Your assignment. As the answer, return precisely the lines from the one containing "Just My Imagination" to the final line of the material below, inclusive, and omit every picture.

>>

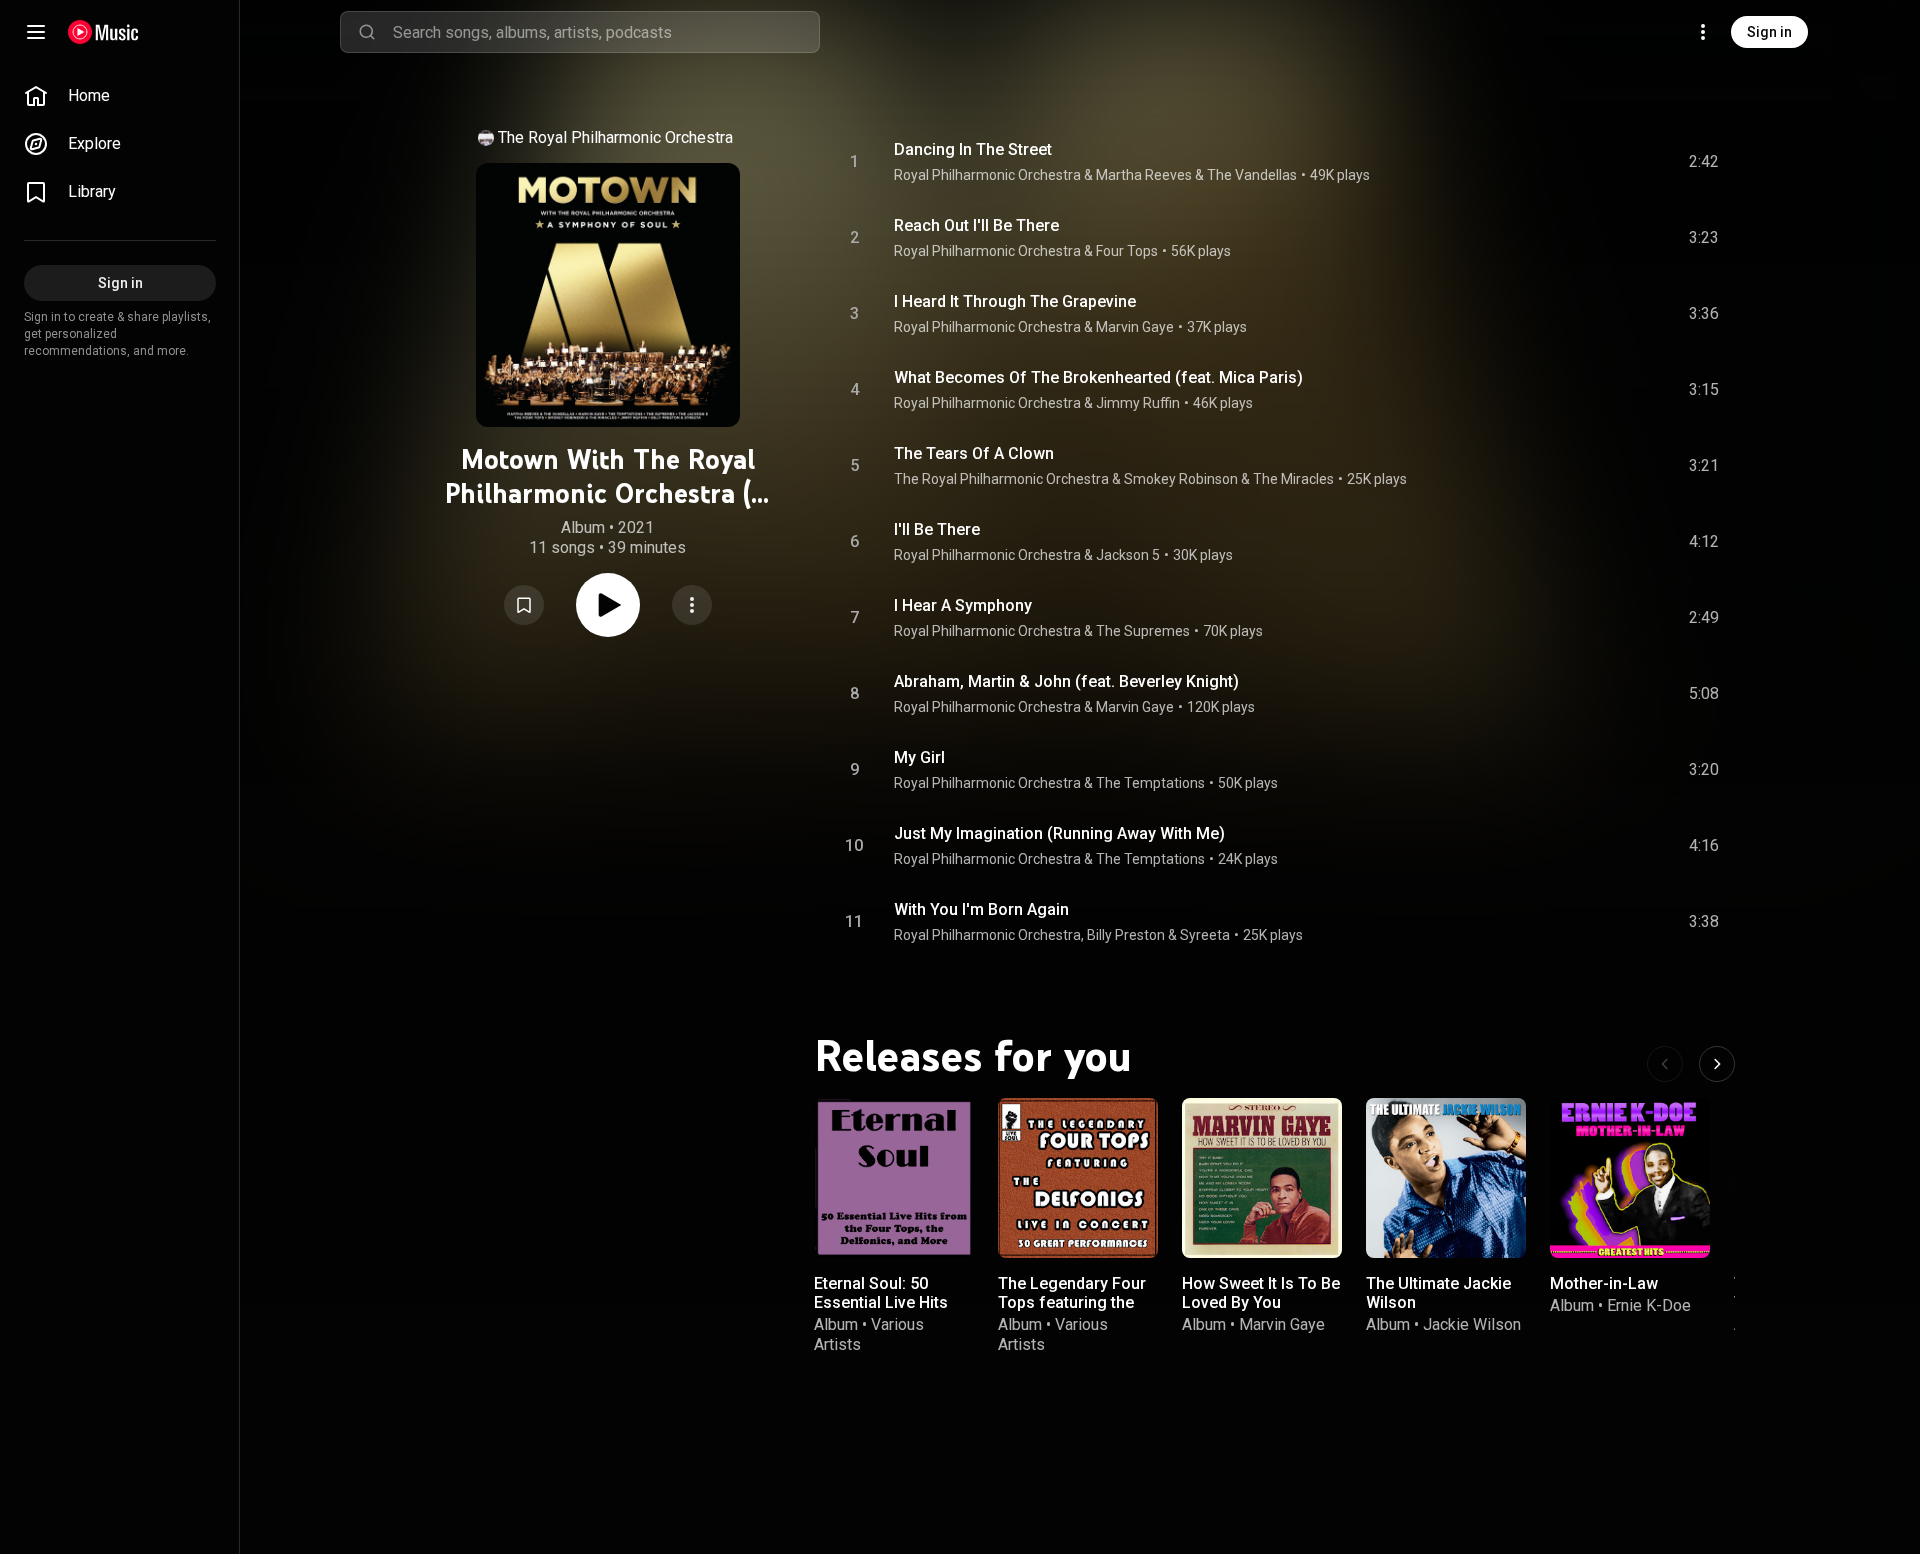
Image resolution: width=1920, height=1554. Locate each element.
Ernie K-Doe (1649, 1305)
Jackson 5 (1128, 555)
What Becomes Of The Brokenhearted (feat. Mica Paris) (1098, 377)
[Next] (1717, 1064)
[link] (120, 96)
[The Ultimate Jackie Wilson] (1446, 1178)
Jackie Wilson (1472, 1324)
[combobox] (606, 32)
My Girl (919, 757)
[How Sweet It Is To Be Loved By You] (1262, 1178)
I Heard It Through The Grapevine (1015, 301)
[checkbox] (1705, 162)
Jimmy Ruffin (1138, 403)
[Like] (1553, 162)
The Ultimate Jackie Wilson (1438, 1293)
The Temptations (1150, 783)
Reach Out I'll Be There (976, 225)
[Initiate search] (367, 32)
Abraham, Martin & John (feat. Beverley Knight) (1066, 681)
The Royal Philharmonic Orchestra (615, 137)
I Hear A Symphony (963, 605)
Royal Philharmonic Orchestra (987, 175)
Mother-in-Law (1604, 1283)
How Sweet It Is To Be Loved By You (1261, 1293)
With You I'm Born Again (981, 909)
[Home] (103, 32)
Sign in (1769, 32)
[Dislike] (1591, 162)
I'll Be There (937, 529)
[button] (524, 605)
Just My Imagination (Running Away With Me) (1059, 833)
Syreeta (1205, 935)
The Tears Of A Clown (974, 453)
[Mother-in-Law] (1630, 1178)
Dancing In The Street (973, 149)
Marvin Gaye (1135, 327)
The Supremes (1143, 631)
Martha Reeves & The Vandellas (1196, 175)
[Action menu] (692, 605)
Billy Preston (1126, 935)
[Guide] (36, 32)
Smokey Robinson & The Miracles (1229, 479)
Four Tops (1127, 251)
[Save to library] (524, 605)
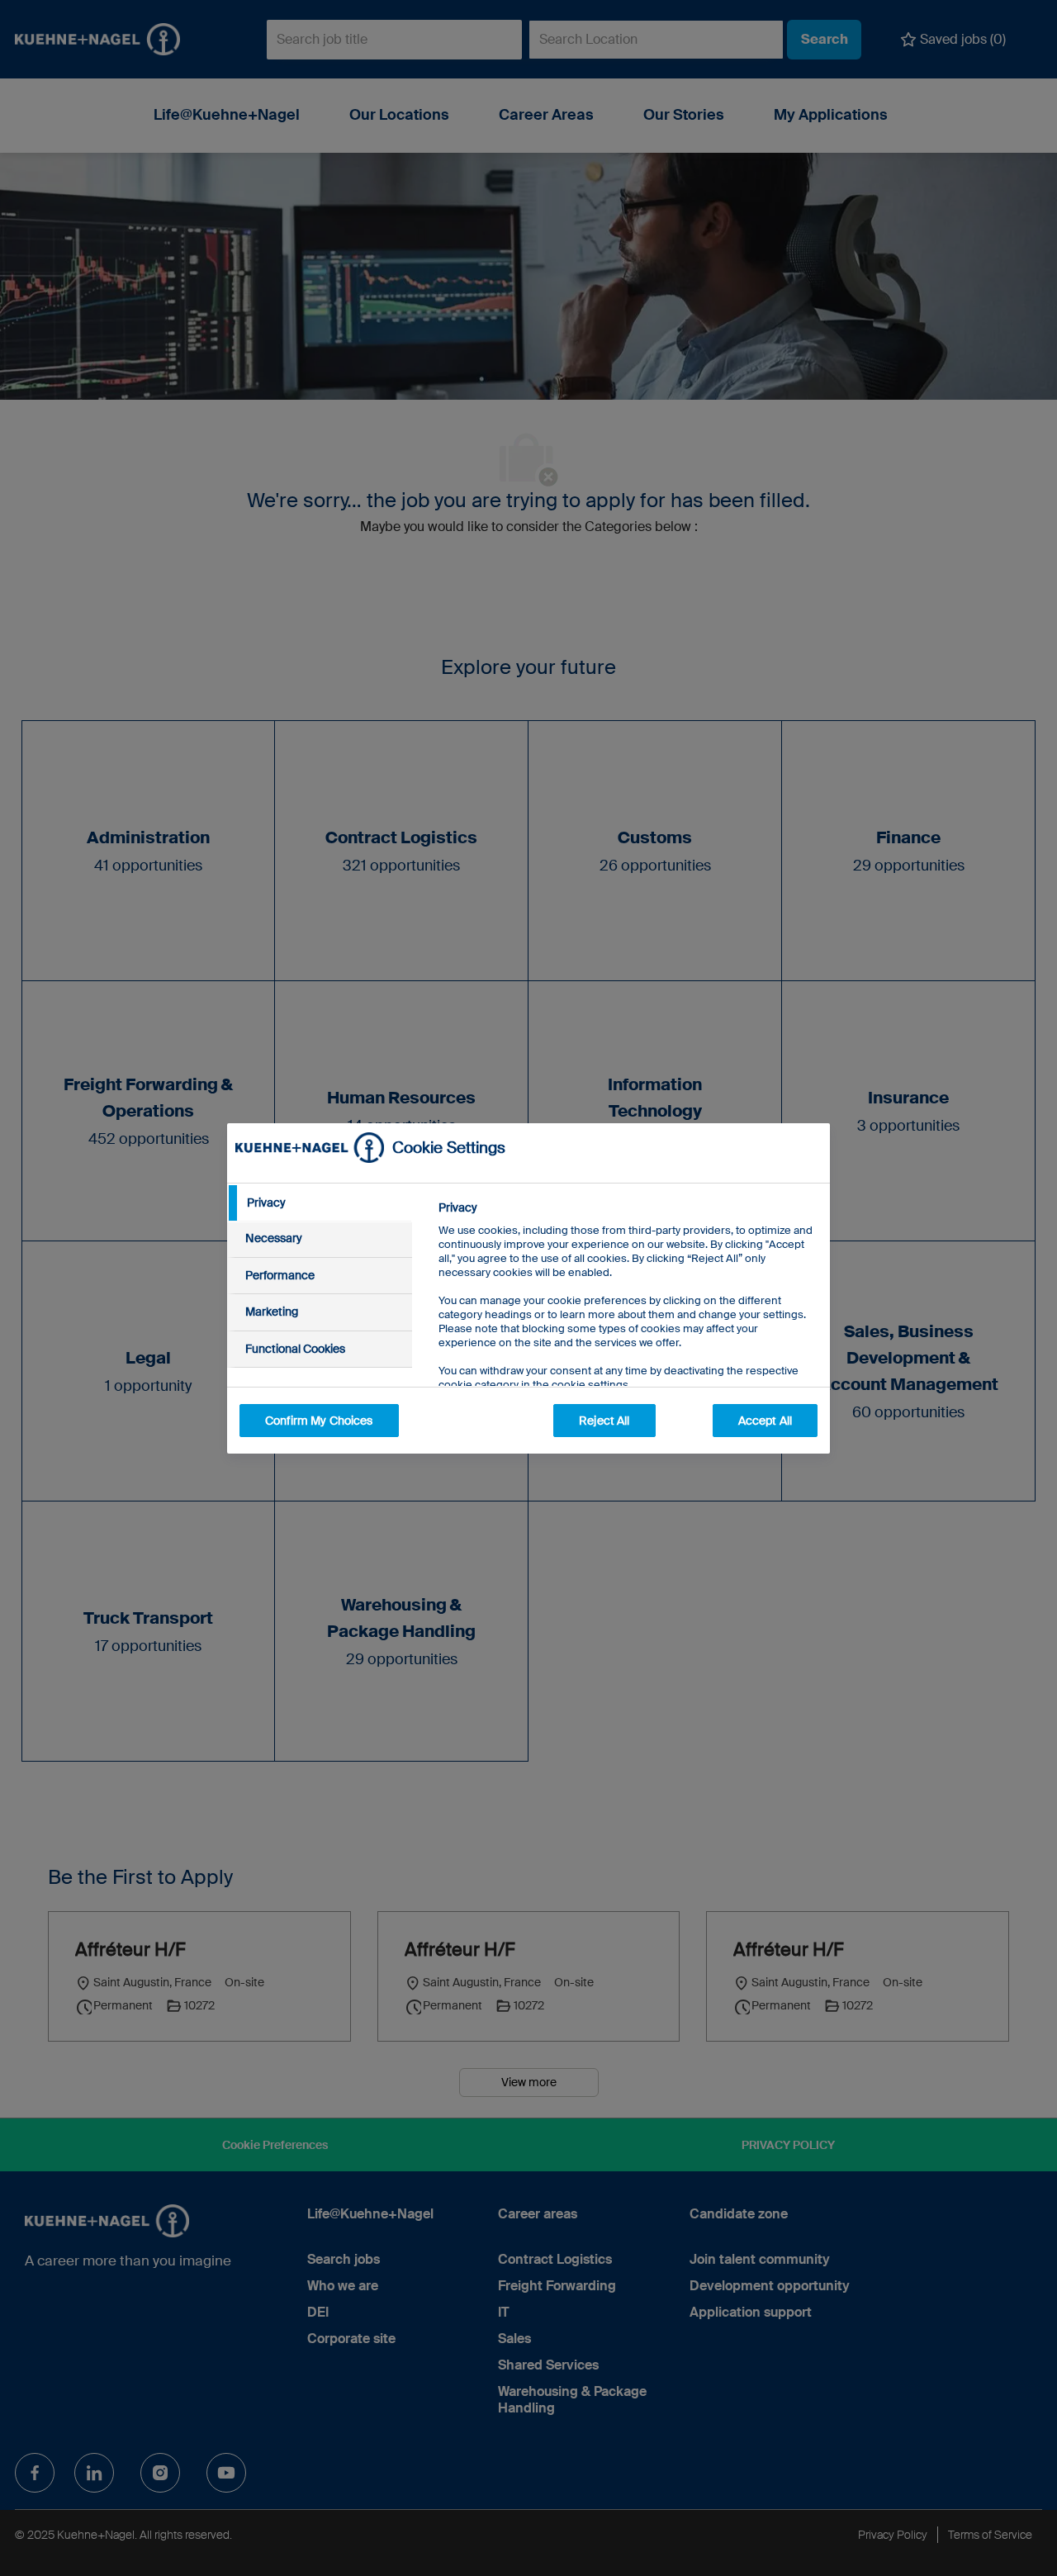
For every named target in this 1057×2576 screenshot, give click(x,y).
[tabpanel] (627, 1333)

<<

Exercise answer.
Just My Imagination (Running Away With Me) (1059, 833)
Syreeta (1205, 935)
The Tears Of A Clown (974, 453)
[Mother-in-Law] (1630, 1178)
Dancing In The Street (973, 149)
Marvin Gaye (1135, 327)
The Supremes (1143, 631)
Martha Reeves & The Vandellas (1196, 175)
[Action menu] (692, 605)
Billy Preston (1126, 935)
[Guide] (36, 32)
Smokey Robinson & The Miracles (1229, 479)
Four Tops (1127, 251)
[Save to library] (524, 605)
For every named target in this 1057×2576 screenshot, give click(x,y).
[tabpanel] (627, 1333)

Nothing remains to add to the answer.